What do you expect to happen when you gather together three-dozen compliance/auditor types from the world’s leading companies, all in one place and at one time, to talk about whistleblowing? If you said just about anything could happen, we would be in complete agreement. Yet I was pleasantly surprised last week when we hosted a three-hour workshop at the ECOA (Ethics and Compliance Officers Association) conference in Bellevue, Wash., and brought together more than 40 such personnel.
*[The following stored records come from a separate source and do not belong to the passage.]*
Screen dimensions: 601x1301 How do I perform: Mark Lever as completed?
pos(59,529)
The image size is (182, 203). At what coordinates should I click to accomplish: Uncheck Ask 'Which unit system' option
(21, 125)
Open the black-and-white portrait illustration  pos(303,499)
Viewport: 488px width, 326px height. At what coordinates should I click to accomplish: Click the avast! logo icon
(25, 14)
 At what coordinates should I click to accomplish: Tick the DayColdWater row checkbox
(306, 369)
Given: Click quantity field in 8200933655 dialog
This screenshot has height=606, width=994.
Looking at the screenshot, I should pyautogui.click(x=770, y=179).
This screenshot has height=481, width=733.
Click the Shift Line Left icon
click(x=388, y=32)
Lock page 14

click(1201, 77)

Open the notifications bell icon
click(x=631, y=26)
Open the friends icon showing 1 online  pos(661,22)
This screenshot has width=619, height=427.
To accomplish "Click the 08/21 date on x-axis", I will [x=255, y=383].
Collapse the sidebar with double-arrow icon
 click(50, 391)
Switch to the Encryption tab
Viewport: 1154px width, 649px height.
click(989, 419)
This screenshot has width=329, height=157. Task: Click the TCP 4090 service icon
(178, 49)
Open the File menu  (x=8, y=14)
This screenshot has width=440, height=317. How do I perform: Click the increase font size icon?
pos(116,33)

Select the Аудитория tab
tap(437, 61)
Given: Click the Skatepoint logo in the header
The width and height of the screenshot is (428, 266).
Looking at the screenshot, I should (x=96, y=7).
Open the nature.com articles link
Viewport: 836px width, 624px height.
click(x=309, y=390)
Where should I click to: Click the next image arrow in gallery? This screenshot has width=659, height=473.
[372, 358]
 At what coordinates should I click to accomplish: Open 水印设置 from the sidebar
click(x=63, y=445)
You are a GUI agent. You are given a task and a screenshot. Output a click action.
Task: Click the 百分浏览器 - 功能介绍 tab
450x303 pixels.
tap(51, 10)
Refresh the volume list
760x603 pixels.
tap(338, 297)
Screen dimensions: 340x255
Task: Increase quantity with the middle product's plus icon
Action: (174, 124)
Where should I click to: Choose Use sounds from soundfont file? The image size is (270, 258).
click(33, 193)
My most lasting impression from the workshop was the degree of engagement of the audience, confirming my belief that at these kind of workshops, the participants learn more from each other than from the presenters.
In light of SOX compliance and the recent Dodd-Frank/SEC mandates, we focused our discussion on what needs to be in place before the whistleblower call comes in, how to handle the actual call, and the process and procedures that need to be in place to manage a proper response. The lively discussion and a healthy degree of cross-talk amongst participants and presenters alike reinforced one key truth – that culture trumps procedures every time. By this I mean that you may have an excellent process in place to handle whistleblower reports, but if it doesn’t reflect the culture, it will be ineffective. For example, if there are traditional “silos” of information which the “owner” is unwilling to share, it is very hard to get the kind of collaborative approach toward investigation and remediation that is needed, or even to get the whistleblower to speak up in the first place.
The primary requirements are, of course, consistent education, ongoing awareness efforts and lots of feedback to employees about whistleblower program results. Realigning process and procedure can be quick and even easy, but it takes a long time to change culture, and the effort has to be top-to-bottom.